Auch im Rückspiel in Gotha zeigte das Team trotz Niederlage Charakter – unterstützt von rund 60 mitgereisten Anhängern, die einmal mehr bewiesen, welchen Rückhalt die Mannschaft genießt.
Das Team hinter dem Team
Erfolg im Sport ist selten das Werk Einzelner – und bei den Enervigo Volleys gilt das mehr denn je. Trainer Peter Hesse lobte in Auswertung des letzten Heimspieles nicht nur seine Mannschaft („haben Highlights gesetzt … Ziele übertroffen …tolle Außenwirkung erreicht“), sondern er richtete seinen besonderen Dank an „alle, alle, alle, die im Hintergrund rings um das Team Arbeit leisten und damit zeigen, was im ambitionierten Amateursport möglich ist.“ Ob Trainerteam, Physios, Teammanagement, Vorstand oder Sponsoren – sie alle tragen ihren Teil bei. Hinzu kommen die zahlreichen ehrenamtlichen Helferinnen und Helfer, ohne die ein Spielbetrieb in dieser Form nicht möglich wäre: vom Hallenaufbau – Dank an die VCD 13 (3)- über Streaming und Technik, Kamera, Animation und Werbung, vom Kampfgericht bis zu den Balljungen, dem Catering, vom Einlass bis zu den Trommlern auf den Rängen. Besonders bemerkenswert: Zu Saisonbeginn wurde ein eigener Arbeitskreis zur Unterstützung der Heimspielorganisation ins Leben gerufen. Anfangs noch klein, wuchs er dann doch an – nicht zuletzt durch das Engagement von Eltern der Ballkinder. Die Heimspiele gewannen dadurch sichtbar an Qualität und Atmosphäre, wurden zu echten Events, die weit über den Sport hinausstrahlten. Die Playoffs setzten diesem Engagement die Krone auf: selbst gestaltete Banner, organisierte Fanfahrten und eine ausverkaufte Halle beim letzten Heimspiel – all das war Ausdruck dessen, was gemeinsam möglich ist.

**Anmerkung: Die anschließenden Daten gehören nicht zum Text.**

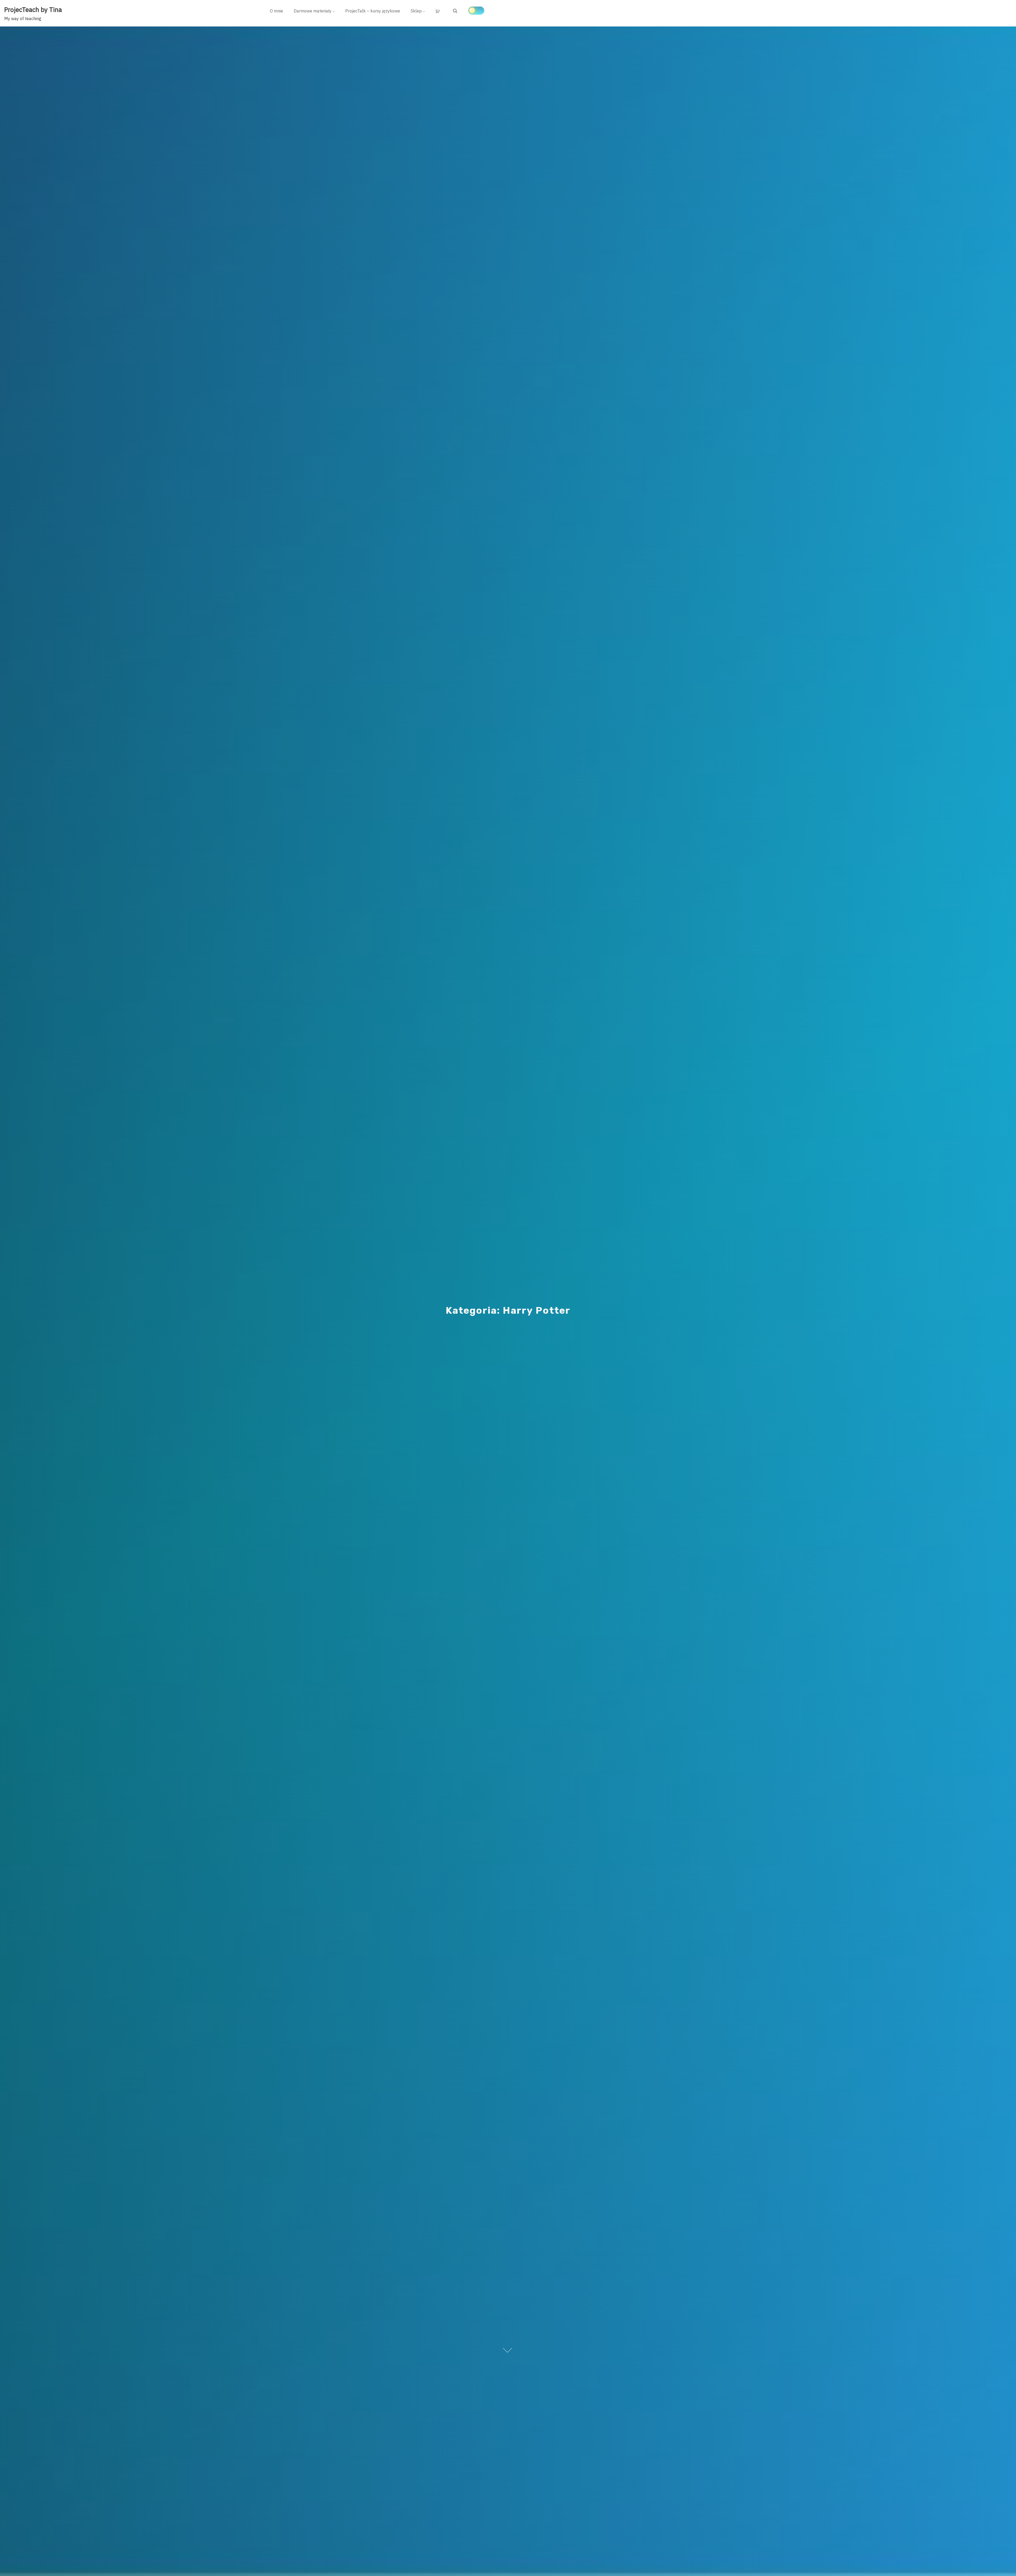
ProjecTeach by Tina (33, 9)
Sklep (416, 10)
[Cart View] (438, 11)
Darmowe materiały (313, 10)
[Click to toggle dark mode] (476, 10)
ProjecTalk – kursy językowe (372, 10)
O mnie (276, 10)
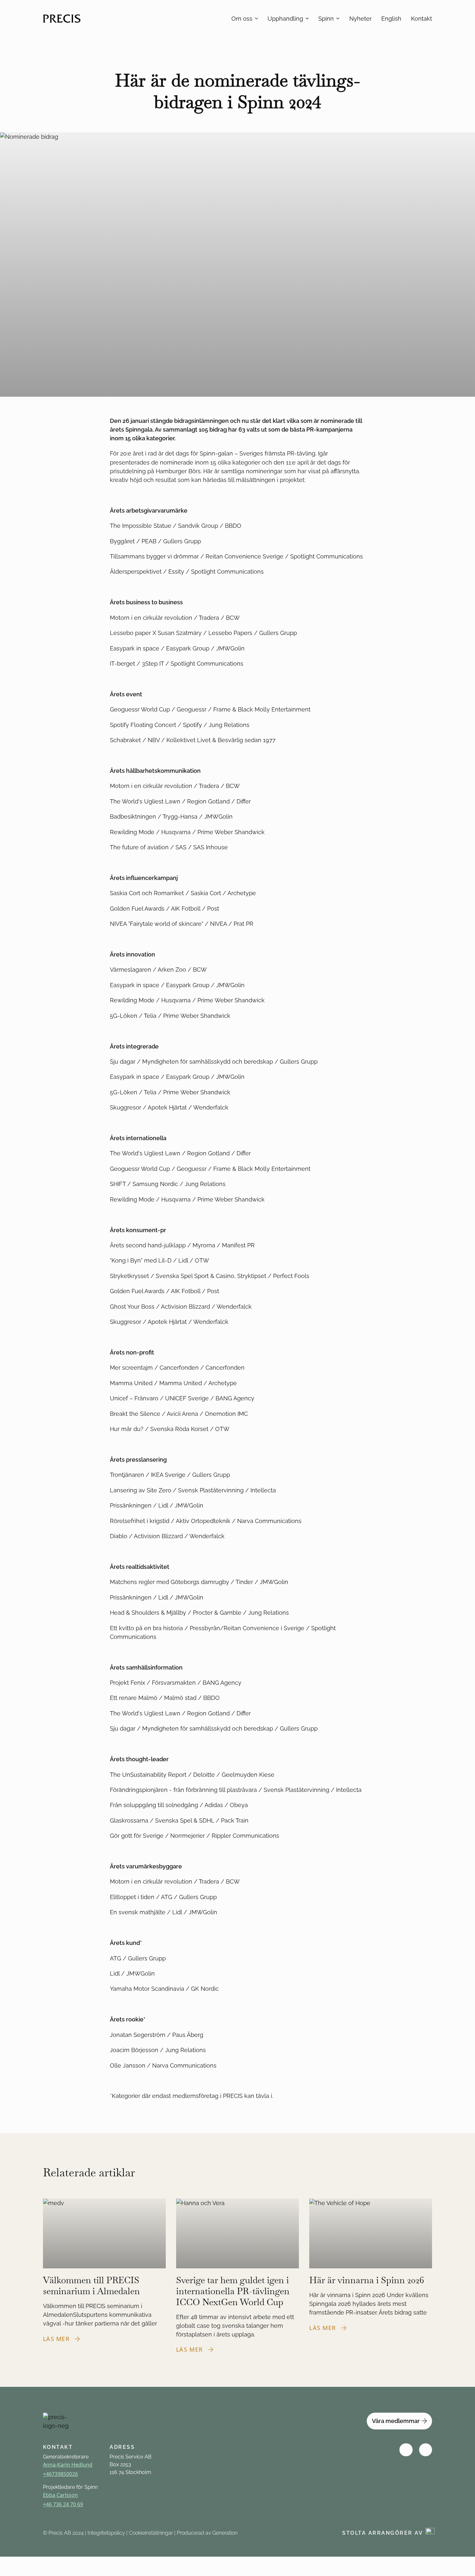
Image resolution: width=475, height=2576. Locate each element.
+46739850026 (60, 2474)
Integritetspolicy (106, 2533)
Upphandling (285, 18)
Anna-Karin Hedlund (67, 2464)
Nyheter (360, 18)
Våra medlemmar (396, 2421)
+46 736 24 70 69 (63, 2504)
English (391, 18)
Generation (225, 2533)
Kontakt (421, 18)
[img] (405, 2449)
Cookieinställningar (151, 2533)
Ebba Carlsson (60, 2495)
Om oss (241, 18)
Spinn (326, 18)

Auch der Namenssponsor, die Enervigo GmbH, zieht ein durchweg positives Fazit. Geschäftsführer Grzegorz Palkiewicz brachte seine Begeisterung bereits zum Saisonstart mit den Worten „Mein Herz schlägt für Volleyball“ zum Ausdruck. Rückblickend sagt er heute: „Ich glaube, es gab zu Beginn der Saison nur wenige, die sich einen solchen Saisonabschluss vorgestellt haben.“ Die Mannschaft habe eindrucksvoll bewiesen, welches Potenzial der Volleyballsport in Dresden besitzt. Zugleich habe auch das Unternehmen selbst von der Saison profitiert – durch neue Kontakte, gewachsene Netzwerke und zusätzliche Partnerschaften. Für ihn ein klares Signal: Engagement im Sport lohnt sich – für alle Beteiligten. Sein Ausblick ist entsprechend optimistisch: Die Basis ist gelegt, und die Vision von professionellem Männer-Volleyball in Dresden scheint greifbarer denn je.